--- Begin Task data ---

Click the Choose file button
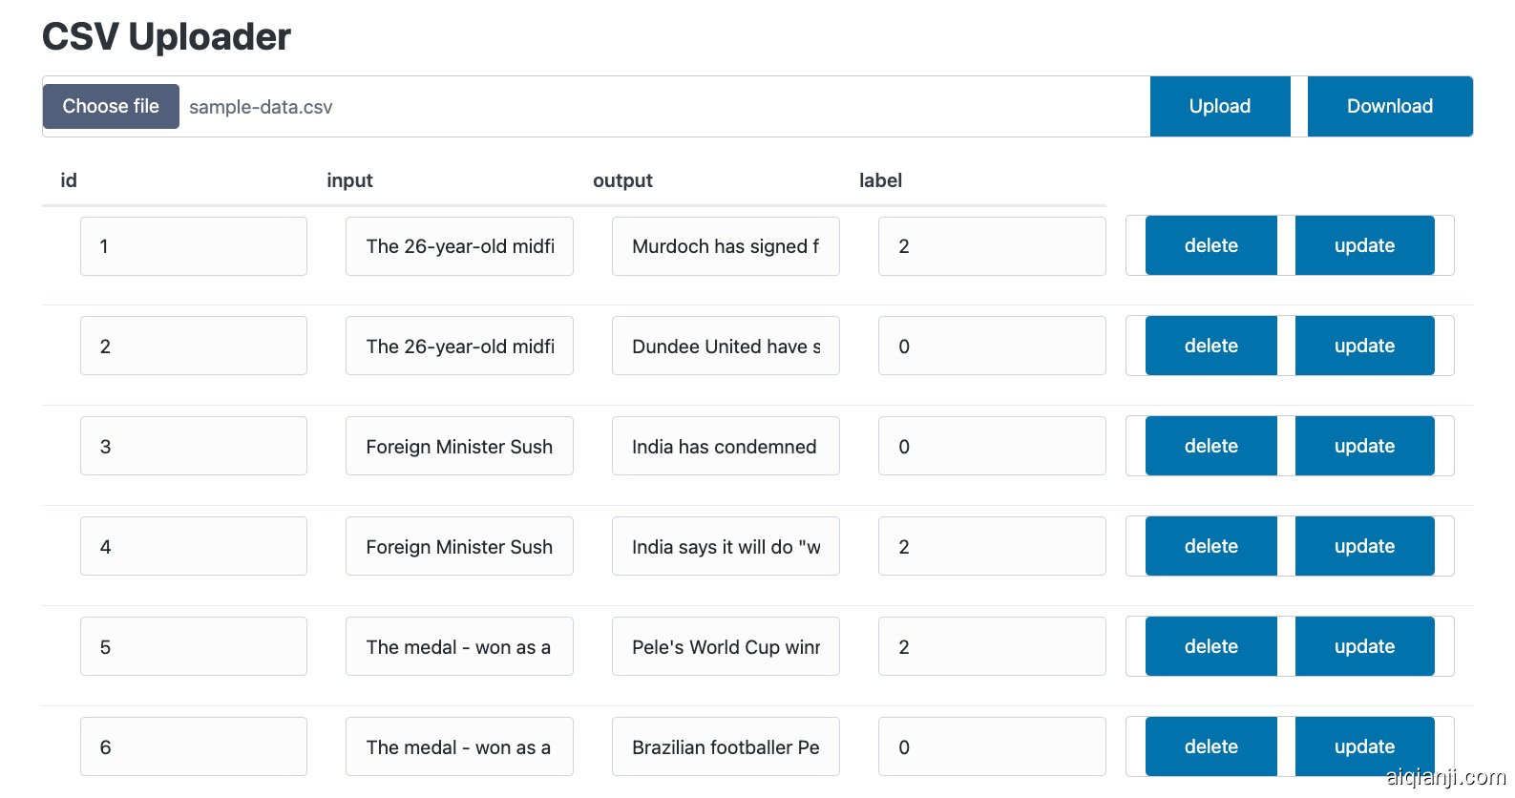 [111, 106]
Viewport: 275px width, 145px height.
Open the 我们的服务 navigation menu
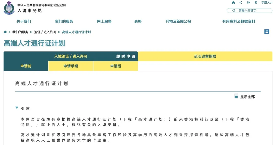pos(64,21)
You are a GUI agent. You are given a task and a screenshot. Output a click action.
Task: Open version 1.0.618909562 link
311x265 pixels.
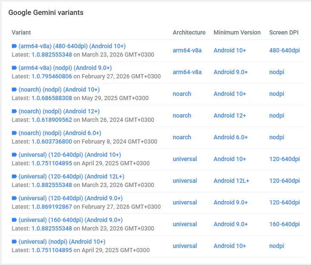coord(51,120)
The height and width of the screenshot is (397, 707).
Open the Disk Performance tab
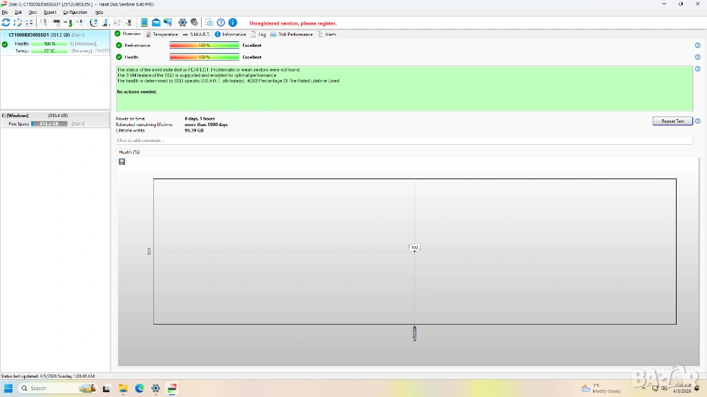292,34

--- End Task data ---
--- Begin Task data ---

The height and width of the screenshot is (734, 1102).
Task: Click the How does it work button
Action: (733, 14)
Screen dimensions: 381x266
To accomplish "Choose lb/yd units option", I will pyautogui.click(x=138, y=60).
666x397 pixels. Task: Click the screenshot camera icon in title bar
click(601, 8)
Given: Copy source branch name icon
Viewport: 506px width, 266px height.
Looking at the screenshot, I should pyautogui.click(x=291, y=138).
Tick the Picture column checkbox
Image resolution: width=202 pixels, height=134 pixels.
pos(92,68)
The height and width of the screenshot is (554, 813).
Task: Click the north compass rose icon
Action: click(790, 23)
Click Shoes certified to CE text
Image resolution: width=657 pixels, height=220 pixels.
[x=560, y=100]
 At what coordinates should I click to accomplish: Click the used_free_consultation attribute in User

--- End Task data ---
--- Begin Task data ---

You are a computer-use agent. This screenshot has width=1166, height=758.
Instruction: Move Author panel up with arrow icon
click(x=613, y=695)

--- End Task data ---

Given problem
Copy the listing lines from the one holding "Screen dimensions: 381x266" through the one holding "At what coordinates", both included, without any changes.

Solution to the problem
Screen dimensions: 381x266
To accomplish "Choose lb/yd units option", I will pyautogui.click(x=138, y=60).
666x397 pixels. Task: Click the screenshot camera icon in title bar
click(601, 8)
Given: Copy source branch name icon
Viewport: 506px width, 266px height.
Looking at the screenshot, I should pyautogui.click(x=291, y=138).
Tick the Picture column checkbox
Image resolution: width=202 pixels, height=134 pixels.
pos(92,68)
The height and width of the screenshot is (554, 813).
Task: Click the north compass rose icon
Action: click(790, 23)
Click Shoes certified to CE text
Image resolution: width=657 pixels, height=220 pixels.
[x=560, y=100]
 At what coordinates should I click to accomplish: Click the used_free_consultation attribute in User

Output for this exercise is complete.